Source passage:

-- start --

I'm now co-authoring a blog with Adrian Snell (VK5ZSN), at http://rfhead.net/
That blog will probably be updated far more often than this one, so please check it out!
Recently, Joel, Adrian and I acquired a number of Vaisala RS92-SGPW digital radiosondes, with the intention of making them usable on the 70cm amateur radio band. I've talked about these radiosondes and how we obtain them in a previous post.
A (not so) brief look inside...
The RS92-SGPW consists of a GPS receiver, a sensor module (temperature, humidity & pressure), a 400MHz transmitter module, and a micro-controller tying it all together. Many of the ICs are custom-made by Vaisala, making reverse engineering the device difficult.
The micro-controller is an interesting beast, labelled with 'DSP1C'. My suspicions are that it is a dsPIC core on custom silicon, but I haven't been able to confirm this. Further investigation will look at finding the programming pins and interrogating the IC for information. The micro runs at 16MHz, provided by the GPS module, and talks to peripherals using mostly SPI. The code for the micro-controller is stored in a 256Kbit SPI EEPROM, which will be discussed later in this post.
The GPS receiver is a uBlox uN8021 RF front-end, which demodulates the GPS L1 signal, and sends samples to the micro-controller. This module is controlled via SPI on a shared bus, and also provides a 16.3676MHz clock signal to the rest of the board.
This module, which extends outside the main sonde casing, incorporates a temperature sensor, two humidity sensors, and a pressure sensor. At the moment I am unsure how it communicates with the micro-controller, as my focus has been on the radio module.
400MHz Radio Module
This module contains a Vaisala TX1B GMSK modulator, which is programmed via SPI on the shared bus. The output frequency and power are programmed from the micro-controller on boot-up. The module accepts 2400-baud synchronous serial data on pins 2 and 3 of the module, which are transmitted using GMSK modulation.

-- end --

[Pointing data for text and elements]

-- start --

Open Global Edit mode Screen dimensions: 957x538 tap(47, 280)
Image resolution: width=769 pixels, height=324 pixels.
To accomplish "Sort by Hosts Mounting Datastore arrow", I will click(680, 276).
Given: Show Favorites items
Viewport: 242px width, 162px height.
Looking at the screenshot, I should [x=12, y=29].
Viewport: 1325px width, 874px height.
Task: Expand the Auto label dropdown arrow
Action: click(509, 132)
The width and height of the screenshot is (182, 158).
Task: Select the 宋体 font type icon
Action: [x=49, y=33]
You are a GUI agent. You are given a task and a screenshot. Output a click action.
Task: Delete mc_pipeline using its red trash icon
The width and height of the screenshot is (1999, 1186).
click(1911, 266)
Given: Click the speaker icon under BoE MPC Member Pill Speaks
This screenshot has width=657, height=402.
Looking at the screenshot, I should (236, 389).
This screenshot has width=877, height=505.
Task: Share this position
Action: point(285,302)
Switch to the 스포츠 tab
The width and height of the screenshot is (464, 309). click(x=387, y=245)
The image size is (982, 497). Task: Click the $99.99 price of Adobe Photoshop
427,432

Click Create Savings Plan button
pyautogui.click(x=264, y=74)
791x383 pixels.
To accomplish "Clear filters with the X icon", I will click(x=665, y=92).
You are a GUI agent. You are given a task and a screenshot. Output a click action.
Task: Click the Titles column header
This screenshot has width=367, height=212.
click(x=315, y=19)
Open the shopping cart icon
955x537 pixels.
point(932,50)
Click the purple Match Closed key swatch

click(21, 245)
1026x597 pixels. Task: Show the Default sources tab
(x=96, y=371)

-- end --

Challenge:
For each statement, say yes or no to whether it agrees with the radiosonde text, and quote the words from the text that decide it. 1. The micro-controller's code is kept in a 256Kbit SPI EEPROM. 2. The radio module accepts 9600-baud serial data. 3. The author has confirmed that the micro-controller is a dsPIC core.

Expected output:
1. Yes: "The code for the micro-controller is stored in a 256Kbit SPI EEPROM"
2. No: "The module accepts 2400-baud synchronous serial data on pins 2 and 3 of the module"
3. No: "My suspicions are that it is a dsPIC core on custom silicon, but I haven't been able to confirm this."